Сын гетмана | страница 12



Тимош, удерживая рыдания, рассказал, как он обманул Ганжу и уехал с ним помимо воли отца. Павлюк с задумчивою улыбкою слушал горячую речь мальчика, а Ганжа сердито нахмурился и немилосердно теребил свой чуб.

– Ишь ведь, бисов сын! Будет мне теперь от пана сотника за твои проказы! Куда я теперь с тобою денусь? Да еще, чего доброго, он и сам сюда нагрянет за нами. Тогда, пожалуй, и дело наше из-за тебя не выгорит.

Быстрый, проницательный взор Сулимы, как молния, скользнул по добродушному лицу Ганжи и снова потупился.

Павлюк поднял Тимоша, как перышко, на руку, подошел к старику, потрепал его по плечу и сказал:

– Ну, полно, друже! Не сердись на хлопца. Видишь, он и то сам не свой. Бываем и мы грешны с тобой, старина, хотя нам Бог и больше разума дал, чем ему.

Ганжа смущенно почесал чуб: ему вспомнились слова сотника, укорявшего его в детском упрямстве, и он ласковее глянул на Тимоша, протягивавшего к нему руки со смущенной улыбкой.

– Уж добре, добре! – проговорил он, поцеловав его. – Я сам, старый дурень, виноват, что взбаламутил твою голову рассказами о казаках и их подвигах.

Павлюк осторожно спустил мальчика на пол, точно боялся раздавить его, хотя Тимош был далеко не из нежных и хрупких: коренастый, здорового сложения, ширококостный, с круглым лицом и сильными упругими мускулами, он казался гораздо старше своих лет.

– Утро вечера мудренее, друзья! – сказал Сулима. – А теперь присаживайтесь к нам; небось устали, проголодались. Я сейчас велю еще принести саламаты.

Он хлопнул два раза в ладоши и молча показал вошедшему казаку на горшок с едой. Тот быстро удалился, и через минуту горячее, дымящееся кушанье стояло перед гостями.
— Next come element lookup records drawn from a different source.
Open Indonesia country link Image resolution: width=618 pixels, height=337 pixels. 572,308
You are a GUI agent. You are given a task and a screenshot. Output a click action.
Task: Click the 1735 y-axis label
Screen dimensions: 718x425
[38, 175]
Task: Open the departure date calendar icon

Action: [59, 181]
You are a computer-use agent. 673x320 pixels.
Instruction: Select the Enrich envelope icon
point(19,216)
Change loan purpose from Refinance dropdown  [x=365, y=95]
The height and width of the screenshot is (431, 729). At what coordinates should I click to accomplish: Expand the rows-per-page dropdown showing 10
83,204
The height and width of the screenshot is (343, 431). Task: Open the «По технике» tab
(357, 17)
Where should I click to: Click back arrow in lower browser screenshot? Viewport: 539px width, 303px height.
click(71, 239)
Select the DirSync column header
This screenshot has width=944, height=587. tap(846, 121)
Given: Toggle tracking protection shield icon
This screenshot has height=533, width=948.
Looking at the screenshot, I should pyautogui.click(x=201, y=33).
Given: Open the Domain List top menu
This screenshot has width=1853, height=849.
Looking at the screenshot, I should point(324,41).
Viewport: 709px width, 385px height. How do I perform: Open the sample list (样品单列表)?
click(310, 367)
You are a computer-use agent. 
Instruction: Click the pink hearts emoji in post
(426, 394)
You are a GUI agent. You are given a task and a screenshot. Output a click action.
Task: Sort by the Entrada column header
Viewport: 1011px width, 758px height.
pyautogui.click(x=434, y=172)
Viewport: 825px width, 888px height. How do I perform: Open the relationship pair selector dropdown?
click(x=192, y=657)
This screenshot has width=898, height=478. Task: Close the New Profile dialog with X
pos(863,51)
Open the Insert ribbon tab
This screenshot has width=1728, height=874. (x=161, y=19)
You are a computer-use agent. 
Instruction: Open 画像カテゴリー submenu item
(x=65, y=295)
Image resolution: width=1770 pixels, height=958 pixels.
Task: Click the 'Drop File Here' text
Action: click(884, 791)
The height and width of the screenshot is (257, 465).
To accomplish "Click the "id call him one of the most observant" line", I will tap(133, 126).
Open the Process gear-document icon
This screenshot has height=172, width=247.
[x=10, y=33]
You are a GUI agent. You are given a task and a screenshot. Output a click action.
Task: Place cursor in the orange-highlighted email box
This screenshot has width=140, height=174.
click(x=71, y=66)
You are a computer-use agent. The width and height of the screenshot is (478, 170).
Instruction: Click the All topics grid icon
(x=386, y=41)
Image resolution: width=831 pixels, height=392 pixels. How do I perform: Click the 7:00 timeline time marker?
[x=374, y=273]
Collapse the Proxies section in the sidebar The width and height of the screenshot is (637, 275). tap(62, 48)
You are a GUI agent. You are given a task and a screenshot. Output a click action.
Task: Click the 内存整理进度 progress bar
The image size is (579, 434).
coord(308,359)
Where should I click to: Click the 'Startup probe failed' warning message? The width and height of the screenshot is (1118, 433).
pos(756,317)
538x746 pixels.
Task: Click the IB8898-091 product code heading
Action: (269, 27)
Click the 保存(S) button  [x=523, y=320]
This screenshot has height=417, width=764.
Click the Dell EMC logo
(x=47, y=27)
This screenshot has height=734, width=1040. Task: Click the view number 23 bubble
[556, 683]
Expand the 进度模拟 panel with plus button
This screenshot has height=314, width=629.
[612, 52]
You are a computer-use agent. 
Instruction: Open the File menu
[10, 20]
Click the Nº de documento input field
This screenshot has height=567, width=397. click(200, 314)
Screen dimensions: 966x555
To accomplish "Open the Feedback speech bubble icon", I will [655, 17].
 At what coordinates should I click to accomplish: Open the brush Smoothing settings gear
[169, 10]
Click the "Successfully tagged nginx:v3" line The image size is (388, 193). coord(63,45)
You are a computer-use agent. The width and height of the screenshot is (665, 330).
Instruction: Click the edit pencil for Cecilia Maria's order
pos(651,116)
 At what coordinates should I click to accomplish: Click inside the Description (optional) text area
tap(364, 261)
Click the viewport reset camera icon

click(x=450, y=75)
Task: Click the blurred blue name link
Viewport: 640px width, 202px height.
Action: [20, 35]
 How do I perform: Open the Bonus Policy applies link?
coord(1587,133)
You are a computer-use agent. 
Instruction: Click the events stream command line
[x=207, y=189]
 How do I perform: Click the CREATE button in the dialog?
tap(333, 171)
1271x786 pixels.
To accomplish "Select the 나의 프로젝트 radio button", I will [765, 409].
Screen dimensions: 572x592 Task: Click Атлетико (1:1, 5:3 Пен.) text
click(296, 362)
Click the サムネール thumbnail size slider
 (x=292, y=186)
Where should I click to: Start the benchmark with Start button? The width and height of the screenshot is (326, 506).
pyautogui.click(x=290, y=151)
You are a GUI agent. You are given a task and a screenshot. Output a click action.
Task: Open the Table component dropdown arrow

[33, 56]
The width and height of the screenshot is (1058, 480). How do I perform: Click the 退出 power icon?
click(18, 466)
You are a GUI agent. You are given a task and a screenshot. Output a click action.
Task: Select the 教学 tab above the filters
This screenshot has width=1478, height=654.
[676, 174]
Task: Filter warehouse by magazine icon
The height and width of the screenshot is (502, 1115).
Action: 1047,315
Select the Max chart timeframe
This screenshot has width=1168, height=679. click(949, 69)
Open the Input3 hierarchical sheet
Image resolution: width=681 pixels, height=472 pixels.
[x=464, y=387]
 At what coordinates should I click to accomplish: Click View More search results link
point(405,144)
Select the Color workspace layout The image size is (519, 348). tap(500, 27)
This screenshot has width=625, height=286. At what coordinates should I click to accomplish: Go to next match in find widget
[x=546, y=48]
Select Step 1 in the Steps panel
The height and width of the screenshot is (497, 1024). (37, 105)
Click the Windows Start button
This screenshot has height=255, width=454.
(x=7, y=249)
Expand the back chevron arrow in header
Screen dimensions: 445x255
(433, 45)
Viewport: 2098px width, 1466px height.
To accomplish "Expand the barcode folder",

Все отвязали от поясов ложки и стали ужинать.

Тимоша скоро уложили спать, а взрослые долго еще о чем-то совещались и спорили и только на рассвете прилегли отдохнуть.

IV

Первое испытание

На другой день весь табор зашевелился. Отдан был приказ сниматься с места. Никто не знал, куда и зачем, но всякий торопился как можно скорее собрать пожитки, расцепить возы, оседлать коня и вооружиться. Атаман велел держать путь к порогам, где на одном из неприступных островов лежали лодки. Проехать через пороги вверх было гораздо опаснее, чем идти берегом, а летнее мелководье еще более увеличивало трудности, так как обозначилось много подводных камней. Тем не менее атаманы решили избрать водный путь, чтобы скорее ударить на крепость и не дать врагу опомниться.

– Завтра к вечеру мы уже будем в Кодаке, – возразил Сулима на замечание Ганжи об ожидающих их опасностях, – а это стоит того, чтобы потерять две, три лодки. Притом теперь берегом ехать не безопасно; сам ты говоришь, что выпустил из рук этого бездельника Вендзяло, и он ускользнул в степь. Если не наткнется на поляков, то, наверно, направит на нас татар, а их тут много бродит. Ведь его прямая выгода предать нас: он знает, что я ему не прощу измены, если останусь в живых.